Please have a cup of tea with me today.

Friday, September 10, 2010

One week

On Saturday my brother will have been dead for one week. I never knew what pain someone went through in a situation like this my heart goes out to all those people. I just truly had no idea. I have cried an ocean. My work gave me flowers said I was family. Told me to hug my girls. I have also had nasty emails which I would not wish on anyone.
I still cannot believe it. My mum cries down the phone and my heart is broken in the pain that a mother must be going through. She seems to have lost hope. I am so torn. What can one week teach a person. I love my brother dearly. I am broken and miss him. I want to go home and hug the people I love. Life is not always perfect and sometimes tragedy makes others hurt someone even more.
If you had a cup of tea with me Scott today I would give you eclairs like you made them when I was six and I would hug you.
So to all you reading this and all of you going through hard times my heart and prayers goes to you.
I am praying for air miles to get me home. But my time is running out.
I pray that God will hug you tight because my brother felt very alone.
missing you Scott
Please have a cup of tea with me today.

Sunday, September 5, 2010

Don't take anyone for granted...

Don't take anyone for granted because you never now when they are going to be gone. Think before you speak harshly, because that might be the last words you get to tell them. My Uncle Scott pasted yesterday and last year, his wife, Auntie Rita died of cancer. It is all so sad... I can still see my auntie bringing out the cookies and tea for us every time we came to visit while the youngest son licked the cookies we were supposed to be eating. I remember the last time I saw them. We played soccer or "football" with their three sons and Rita. Scott played cricket with us... We have pictures also, really good ones, that will last a life time literally as that was the last time we ever saw them. I sent my uncle photos of us every now and then. I had saved the email that he had replied back. It said something like this, Lovely photos. Have a Merry Christmas. Love, Scott. Those little messages that probably mean nothing to you mean everything to me.
So remember today to cherish every single moment you have with people because you never now when it could be the last.
Love you oh so much Uncle Scott and Auntie Rita.
Emily and Katie

My wonderful Brother Scott. I will miss you so Much.

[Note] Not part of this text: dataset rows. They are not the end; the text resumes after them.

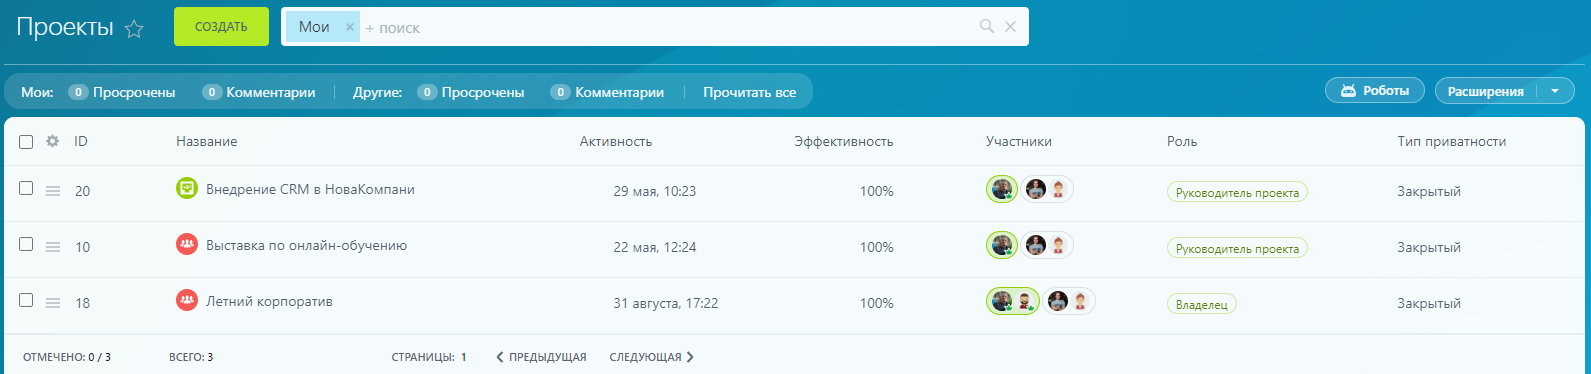This screenshot has width=1591, height=374.
Task: Click green icon of CRM project
Action: (187, 188)
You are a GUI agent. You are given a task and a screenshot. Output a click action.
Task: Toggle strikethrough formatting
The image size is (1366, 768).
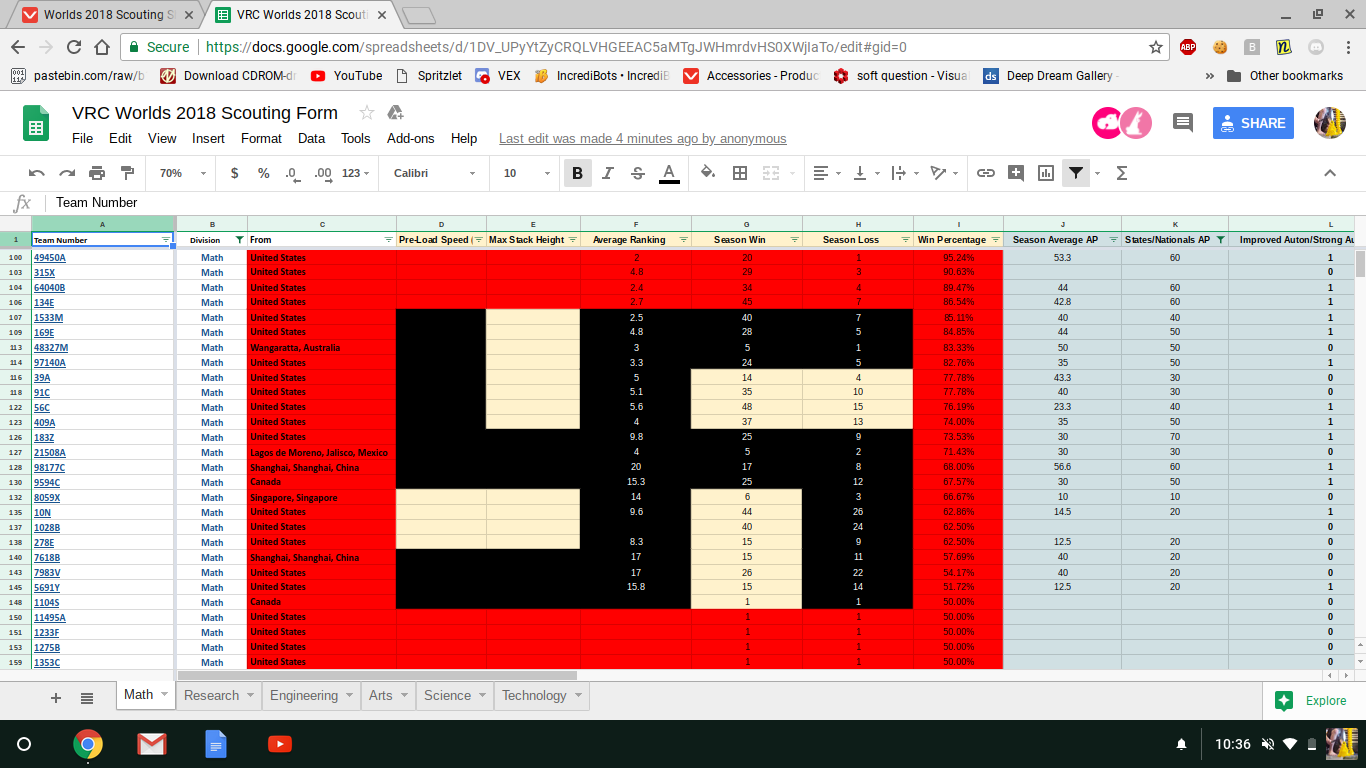tap(637, 173)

A few weeks ago i wrote on here about my brother. Yesterday he died. I am not going to share all the details. But i am going to share how much this one man meant to me. When I was 7 my eyes were crossed eyed and he stood up against the kids laughing at me. When I was 13 we raced our bikes around the village area where we lived. When I was in my early twenties he bought me a dress. Made me feel like a movie star. When I got married he was there. When I was last in England in 2007 he called several times wanting to see him. This is the brother I will never forget who had kept a picture that I had drawn when I was three. Who laughed the same way as me and remembered the same things as me.
I had the chance to tell him I loved him on Thursday. I never knew it was the last time I would speak to him.
I would give anything to hear his voice today.
Please as you read this remember life is very fragile and short. Love like you have never loved before, pray like you have never prayed and Cherish every word that a kind soul says. If someone is down listen, hug more and never forget life is very short.
I love you Scott, I will miss you so much.